Update: R1-R6 is 100M and R1-R2-R3 also has faster 8M links, but eigrp still only lists R4's route through the R5 path with 10M ethernet and then T1 serial from R4 to R5.
(just a linear loop, screenshot in reply below)
R1 - R2 - R3 - R4 - R5
\........................ /
.\...................... /
..\.................... /
...
R6
All routers are the same model C3725 with dual FE and one WIC-2t.
R1 to R5 are connected together with serial links.

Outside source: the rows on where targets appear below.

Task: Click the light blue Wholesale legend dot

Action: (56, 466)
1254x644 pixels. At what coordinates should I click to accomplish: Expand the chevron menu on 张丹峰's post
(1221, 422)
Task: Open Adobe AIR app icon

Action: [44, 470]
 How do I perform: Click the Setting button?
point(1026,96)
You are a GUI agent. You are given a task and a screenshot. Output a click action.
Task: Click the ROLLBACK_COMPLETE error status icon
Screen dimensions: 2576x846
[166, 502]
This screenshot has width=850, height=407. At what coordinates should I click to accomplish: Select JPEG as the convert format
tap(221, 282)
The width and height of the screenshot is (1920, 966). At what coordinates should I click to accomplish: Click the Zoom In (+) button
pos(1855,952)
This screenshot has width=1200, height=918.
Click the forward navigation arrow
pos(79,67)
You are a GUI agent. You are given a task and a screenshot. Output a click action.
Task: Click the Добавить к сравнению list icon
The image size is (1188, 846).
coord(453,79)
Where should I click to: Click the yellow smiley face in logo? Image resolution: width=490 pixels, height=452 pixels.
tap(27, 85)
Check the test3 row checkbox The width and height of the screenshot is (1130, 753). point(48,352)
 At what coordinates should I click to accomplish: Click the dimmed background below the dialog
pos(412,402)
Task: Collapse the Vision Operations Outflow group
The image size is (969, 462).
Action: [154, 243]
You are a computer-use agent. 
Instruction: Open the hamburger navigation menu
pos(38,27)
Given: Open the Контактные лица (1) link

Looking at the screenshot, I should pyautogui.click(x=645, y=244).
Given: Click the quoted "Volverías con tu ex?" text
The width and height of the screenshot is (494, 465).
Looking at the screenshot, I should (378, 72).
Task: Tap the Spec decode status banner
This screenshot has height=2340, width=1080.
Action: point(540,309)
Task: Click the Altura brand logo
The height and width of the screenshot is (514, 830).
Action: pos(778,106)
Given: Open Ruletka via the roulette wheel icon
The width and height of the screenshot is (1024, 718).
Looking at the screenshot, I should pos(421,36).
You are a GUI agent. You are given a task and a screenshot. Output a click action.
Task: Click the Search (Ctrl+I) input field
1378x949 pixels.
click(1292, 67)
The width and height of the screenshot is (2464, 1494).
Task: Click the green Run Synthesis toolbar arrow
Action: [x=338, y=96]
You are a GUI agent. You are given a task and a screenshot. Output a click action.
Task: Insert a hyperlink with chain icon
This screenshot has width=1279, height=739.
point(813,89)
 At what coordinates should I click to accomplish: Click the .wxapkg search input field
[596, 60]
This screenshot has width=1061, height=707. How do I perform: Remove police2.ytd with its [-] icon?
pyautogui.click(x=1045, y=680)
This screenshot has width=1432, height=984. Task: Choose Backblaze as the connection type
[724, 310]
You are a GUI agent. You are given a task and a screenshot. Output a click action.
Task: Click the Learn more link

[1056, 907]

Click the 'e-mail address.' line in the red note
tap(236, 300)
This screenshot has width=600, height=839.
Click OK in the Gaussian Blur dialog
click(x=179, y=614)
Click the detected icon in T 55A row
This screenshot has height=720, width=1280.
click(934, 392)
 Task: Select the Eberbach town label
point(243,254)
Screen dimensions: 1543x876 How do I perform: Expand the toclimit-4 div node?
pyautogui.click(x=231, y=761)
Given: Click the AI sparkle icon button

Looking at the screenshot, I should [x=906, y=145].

R1-R3 have clock rate to 8000000 and bandwidth to 8000. R4 to R5, default T1 clock rate/bandwidth
R1 to R6, 100 FastEthernet
R6 to R5, 10 Ethernet
R6#show ip route
Codes: C - connected, S - static, R - RIP, M - mobile, B - BGP
D - EIGRP, EX - EIGRP external, O - OSPF, IA - OSPF inter area
N1 - OSPF NSSA external type 1, N2 - OSPF NSSA external type 2
E1 - OSPF external type 1, E2 - OSPF external type 2
i - IS-IS, su - IS-IS summary, L1 - IS-IS level-1, L2 - IS-IS level-2
ia - IS-IS inter area, * - candidate default, U - per-user static route
o - ODR, P - periodic downloaded static route
Gateway of last resort is not set
172.16.0.0/24 is subnetted, 6 subnets
C 172.16.50.0 is directly connected, FastEthernet0/1
D 172.16.40.0 [90/2195456] via 172.16.50.1, 00:24:51, FastEthernet0/1
D 172.16.30.0 [90/2707456] via 172.16.50.1, 00:24:51, FastEthernet0/1
D 172.16.20.0 [90/1369600] via 172.16.0.1, 00:24:51, FastEthernet0/0
D 172.16.10.0 [90/857600] via 172.16.0.1, 00:24:51, FastEthernet0/0
C 172.16.0.0 is directly connected, FastEthernet0/0
R6#
resetting all serial links to default and all FA to FA speed yields the symmetrical routing table that would be expected.
R6#show ip route eigrp
172.16.0.0/24 is subnetted, 6 subnets
D 172.16.40.0 [90/2195456] via 172.16.50.1, 00:00:18, FastEthernet0/1
D 172.16.30.0 [90/2707456] via 172.16.50.1, 00:00:18, FastEthernet0/1
D 172.16.20.0 [90/2707456] via 172.16.0.1, 00:00:18, FastEthernet0/0
D 172.16.10.0 [90/2195456] via 172.16.0.1, 00:00:18, FastEthernet0/0
Comments
On whatever router you're having issues with, you can do a show ip eigrp topology subnet_number to get detailed information about the route. Or you can do show ip eigrp topology all links
(paste)
Trying clearing the EIGRP processes, that should fix it, but you'll need to do it every time you make a metric change.
showroute.net
Looking at your routing table, it looks like you have an additional link between R1 and R6 (I'm assuming that 172.16.10.0 is R1). R1 isn't showing as directly connected, as it would appear to be in your diagram, so that tells me there's another link between the two of them. So your route to R3 through R1 has one more hop, therefore more delay, than if it goes through R5.
If R1 and R6 were directly connected, you'd likely see it doing load balancing for the route to R3.
if you want all traffic to go via R1 instead, increase the delay on the link between R6 and R5, that should force everything to take the right network.